Setelah menunggu lama untuk membayar biaya pemeriksaan kesehatan, seorang pemuda tiba-tiba muncul di hadapan saya, memegang selembar kertas di jendela kaca. Saya menepuk bahunya dan berkata: "Kalau kamu orang tua, anak-anak, atau penyandang disabilitas, aku akan membiarkanmu pergi. Tapi kamu anak muda, kuat dan sehat, turunlah dan antri!" Pemuda itu tampak keras kepala dan ingin melawan, tetapi karena sikap tegas saya dan kerumunan di belakangnya, ia terpaksa berbalik dan antri.
Budaya antre belum terbentuk di banyak orang. Di tempat umum, Anda bisa melihat saling dorong dan dorong-dorongan. Stasiun kereta api dan terminal bus adalah tempat-tempat di mana kekacauan mudah terlihat: mulai dari antrean untuk membeli tiket, parkir di tempat parkir, penumpang yang naik dan turun, hingga saat bus meninggalkan stasiun, menjemput penumpang di sepanjang jalan...
Hal yang sama berlaku untuk bus, begitu pula busnya. Di setiap halte bus, ketika bus berhenti, orang yang naik dan turun saling berdesakan. Meskipun ada aturan bahwa orang naik di pintu depan dan turun di pintu belakang, banyak orang masih naik di mana pun mereka mau, yang menyebabkan tabrakan dan kemacetan.

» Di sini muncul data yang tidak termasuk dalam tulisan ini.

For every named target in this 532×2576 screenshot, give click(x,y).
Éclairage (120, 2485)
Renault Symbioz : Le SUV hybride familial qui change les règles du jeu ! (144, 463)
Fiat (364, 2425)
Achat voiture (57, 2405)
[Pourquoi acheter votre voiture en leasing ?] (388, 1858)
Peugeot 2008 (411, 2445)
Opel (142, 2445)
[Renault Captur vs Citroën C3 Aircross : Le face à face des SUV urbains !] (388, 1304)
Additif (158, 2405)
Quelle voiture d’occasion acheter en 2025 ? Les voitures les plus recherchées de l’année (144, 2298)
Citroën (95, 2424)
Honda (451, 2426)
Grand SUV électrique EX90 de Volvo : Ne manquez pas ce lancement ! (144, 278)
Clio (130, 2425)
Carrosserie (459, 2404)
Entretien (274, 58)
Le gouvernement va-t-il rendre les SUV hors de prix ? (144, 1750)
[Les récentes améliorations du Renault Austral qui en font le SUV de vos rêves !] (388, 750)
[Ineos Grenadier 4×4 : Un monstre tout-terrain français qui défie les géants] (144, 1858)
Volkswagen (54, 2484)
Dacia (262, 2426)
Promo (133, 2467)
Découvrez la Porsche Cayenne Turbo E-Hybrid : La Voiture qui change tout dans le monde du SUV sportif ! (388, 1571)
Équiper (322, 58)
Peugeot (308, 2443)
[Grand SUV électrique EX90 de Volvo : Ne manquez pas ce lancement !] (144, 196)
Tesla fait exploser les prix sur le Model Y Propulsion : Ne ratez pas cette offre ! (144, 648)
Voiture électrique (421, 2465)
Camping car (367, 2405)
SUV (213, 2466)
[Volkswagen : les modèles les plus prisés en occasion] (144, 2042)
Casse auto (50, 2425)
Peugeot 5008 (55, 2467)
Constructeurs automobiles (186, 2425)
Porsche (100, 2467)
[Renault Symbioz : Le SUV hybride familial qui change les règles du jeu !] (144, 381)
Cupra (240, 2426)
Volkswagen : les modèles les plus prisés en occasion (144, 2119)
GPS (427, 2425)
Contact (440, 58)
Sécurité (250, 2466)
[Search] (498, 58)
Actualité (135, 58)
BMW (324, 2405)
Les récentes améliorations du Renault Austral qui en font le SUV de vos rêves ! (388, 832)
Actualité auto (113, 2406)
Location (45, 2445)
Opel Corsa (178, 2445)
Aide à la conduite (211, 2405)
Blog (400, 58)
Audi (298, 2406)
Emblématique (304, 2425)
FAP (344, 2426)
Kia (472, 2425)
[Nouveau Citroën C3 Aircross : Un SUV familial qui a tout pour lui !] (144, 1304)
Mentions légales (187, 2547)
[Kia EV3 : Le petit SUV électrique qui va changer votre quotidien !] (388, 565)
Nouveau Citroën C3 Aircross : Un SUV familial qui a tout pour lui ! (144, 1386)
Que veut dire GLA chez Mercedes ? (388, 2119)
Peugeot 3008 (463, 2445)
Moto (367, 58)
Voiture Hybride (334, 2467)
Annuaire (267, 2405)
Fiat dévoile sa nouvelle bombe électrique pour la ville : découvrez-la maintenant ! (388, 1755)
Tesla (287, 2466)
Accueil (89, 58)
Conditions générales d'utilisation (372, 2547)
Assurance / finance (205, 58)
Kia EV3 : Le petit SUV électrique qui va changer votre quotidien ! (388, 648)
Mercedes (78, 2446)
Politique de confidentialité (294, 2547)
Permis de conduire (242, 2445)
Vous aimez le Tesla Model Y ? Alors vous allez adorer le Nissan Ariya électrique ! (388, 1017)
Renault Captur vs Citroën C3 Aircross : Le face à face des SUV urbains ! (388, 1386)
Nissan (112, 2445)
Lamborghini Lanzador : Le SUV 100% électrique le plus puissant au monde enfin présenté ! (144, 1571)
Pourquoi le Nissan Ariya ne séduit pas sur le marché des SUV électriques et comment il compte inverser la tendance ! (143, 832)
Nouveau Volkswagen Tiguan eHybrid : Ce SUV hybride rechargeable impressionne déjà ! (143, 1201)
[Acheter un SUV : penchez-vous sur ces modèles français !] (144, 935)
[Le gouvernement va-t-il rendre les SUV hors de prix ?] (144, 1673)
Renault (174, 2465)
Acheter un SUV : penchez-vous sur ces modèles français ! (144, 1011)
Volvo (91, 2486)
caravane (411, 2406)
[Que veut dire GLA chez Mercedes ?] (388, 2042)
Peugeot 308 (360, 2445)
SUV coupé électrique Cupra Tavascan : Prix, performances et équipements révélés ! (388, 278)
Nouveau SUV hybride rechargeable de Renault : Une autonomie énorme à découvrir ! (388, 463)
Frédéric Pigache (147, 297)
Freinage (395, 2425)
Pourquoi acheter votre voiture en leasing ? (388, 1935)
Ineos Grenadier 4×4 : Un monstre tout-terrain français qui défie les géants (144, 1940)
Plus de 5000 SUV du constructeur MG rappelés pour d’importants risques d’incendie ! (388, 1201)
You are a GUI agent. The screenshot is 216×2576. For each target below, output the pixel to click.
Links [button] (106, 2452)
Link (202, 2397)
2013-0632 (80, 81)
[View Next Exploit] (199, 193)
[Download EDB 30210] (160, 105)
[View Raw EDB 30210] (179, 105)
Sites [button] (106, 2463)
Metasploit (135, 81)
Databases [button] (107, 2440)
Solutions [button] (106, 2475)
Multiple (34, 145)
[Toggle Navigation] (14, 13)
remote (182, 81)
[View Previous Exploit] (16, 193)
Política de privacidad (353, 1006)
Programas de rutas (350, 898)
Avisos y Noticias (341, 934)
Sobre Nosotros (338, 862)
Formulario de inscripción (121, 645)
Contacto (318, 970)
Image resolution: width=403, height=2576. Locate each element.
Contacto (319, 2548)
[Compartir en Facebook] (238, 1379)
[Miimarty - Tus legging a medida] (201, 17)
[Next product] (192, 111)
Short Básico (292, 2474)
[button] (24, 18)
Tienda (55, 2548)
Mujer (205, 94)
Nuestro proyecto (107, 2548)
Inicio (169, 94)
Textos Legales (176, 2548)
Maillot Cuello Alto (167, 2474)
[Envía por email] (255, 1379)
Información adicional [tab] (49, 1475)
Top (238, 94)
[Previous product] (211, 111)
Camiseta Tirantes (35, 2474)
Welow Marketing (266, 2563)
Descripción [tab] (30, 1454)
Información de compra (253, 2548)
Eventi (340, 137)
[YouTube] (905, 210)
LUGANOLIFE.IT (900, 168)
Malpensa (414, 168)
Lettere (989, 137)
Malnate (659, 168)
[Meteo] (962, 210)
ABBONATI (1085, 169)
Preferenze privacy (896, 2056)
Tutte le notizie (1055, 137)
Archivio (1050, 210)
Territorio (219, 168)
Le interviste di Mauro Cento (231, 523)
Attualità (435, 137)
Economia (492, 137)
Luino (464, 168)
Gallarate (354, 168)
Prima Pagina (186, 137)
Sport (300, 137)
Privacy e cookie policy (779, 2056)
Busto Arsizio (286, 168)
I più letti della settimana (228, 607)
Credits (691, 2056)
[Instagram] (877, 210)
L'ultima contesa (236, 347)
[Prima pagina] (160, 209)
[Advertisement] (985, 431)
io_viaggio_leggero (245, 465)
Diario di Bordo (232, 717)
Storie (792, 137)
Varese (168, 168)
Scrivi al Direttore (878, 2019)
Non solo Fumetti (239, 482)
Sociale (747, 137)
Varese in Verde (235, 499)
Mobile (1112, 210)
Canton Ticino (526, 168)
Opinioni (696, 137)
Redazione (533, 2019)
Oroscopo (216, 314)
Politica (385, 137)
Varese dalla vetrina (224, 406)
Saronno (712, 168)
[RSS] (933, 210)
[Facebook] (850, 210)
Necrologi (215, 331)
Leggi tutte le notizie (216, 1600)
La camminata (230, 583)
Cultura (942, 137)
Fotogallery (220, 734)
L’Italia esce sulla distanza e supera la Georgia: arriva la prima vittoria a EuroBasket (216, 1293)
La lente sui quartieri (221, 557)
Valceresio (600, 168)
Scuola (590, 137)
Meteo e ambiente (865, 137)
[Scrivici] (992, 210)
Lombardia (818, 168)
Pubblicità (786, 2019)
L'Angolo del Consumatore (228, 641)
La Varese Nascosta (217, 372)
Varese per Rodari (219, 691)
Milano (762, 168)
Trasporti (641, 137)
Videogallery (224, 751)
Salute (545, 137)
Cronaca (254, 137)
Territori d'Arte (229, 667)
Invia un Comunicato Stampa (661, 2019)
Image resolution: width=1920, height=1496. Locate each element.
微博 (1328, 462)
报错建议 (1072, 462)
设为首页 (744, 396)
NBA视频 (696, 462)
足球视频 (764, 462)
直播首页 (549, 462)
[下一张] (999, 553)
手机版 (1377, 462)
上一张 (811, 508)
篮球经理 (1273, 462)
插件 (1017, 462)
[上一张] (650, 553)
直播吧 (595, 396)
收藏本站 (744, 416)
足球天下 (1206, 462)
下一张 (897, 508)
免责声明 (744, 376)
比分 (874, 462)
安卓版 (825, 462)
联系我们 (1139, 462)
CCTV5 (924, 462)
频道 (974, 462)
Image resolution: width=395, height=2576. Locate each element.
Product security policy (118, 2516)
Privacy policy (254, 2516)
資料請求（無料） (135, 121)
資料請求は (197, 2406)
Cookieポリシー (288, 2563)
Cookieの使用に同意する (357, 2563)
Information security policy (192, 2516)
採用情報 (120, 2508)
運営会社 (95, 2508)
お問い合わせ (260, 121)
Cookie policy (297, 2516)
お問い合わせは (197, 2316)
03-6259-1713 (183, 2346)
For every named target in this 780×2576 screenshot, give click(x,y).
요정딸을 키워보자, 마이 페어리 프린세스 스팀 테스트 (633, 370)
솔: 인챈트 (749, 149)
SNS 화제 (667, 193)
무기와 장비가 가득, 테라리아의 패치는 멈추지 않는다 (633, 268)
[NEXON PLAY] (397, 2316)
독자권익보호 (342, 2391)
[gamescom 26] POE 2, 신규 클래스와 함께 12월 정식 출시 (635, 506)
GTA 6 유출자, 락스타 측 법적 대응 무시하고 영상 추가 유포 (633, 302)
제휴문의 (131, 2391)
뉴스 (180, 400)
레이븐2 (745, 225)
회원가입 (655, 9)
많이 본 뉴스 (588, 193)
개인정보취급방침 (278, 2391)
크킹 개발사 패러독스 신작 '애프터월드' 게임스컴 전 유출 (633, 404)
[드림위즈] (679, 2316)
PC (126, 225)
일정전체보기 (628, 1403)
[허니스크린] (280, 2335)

Bahkan di dalam pesawat, ketika pesawat belum berhenti, banyak orang sudah membuka sabuk pengaman dan mencari bagasi mereka. Biasanya, jika mereka hanya berjalan tertib di dekat pintu keluar, tidak akan terjadi kekacauan, tetapi banyak orang membawa bagasi besar dan berdesakan di depan, yang tidak hanya tidak mempercepat tetapi juga menyebabkan kemacetan dan ketidaknyamanan bagi penumpang di depan.
Menunggu, meski hanya beberapa detik, mungkin terlalu lama bagi banyak orang. Misalnya, lampu merah masih menyala selama 3 detik, banyak orang sudah mempercepat laju kendaraan dan bergegas keluar. Atau seperti di dalam lift, orang-orang di dalam belum keluar tetapi orang-orang di luar sudah bergegas masuk, menyebabkan tabrakan yang sangat tidak menyenangkan. Terburu-buru dan berdesak-desakan tampaknya sudah menjadi kebiasaan banyak orang. Anehnya, mereka rela menunggu berjam-jam untuk membeli makanan dan minuman favorit, tetapi mereka tidak peduli menunggu beberapa detik demi keselamatan diri sendiri dan orang lain.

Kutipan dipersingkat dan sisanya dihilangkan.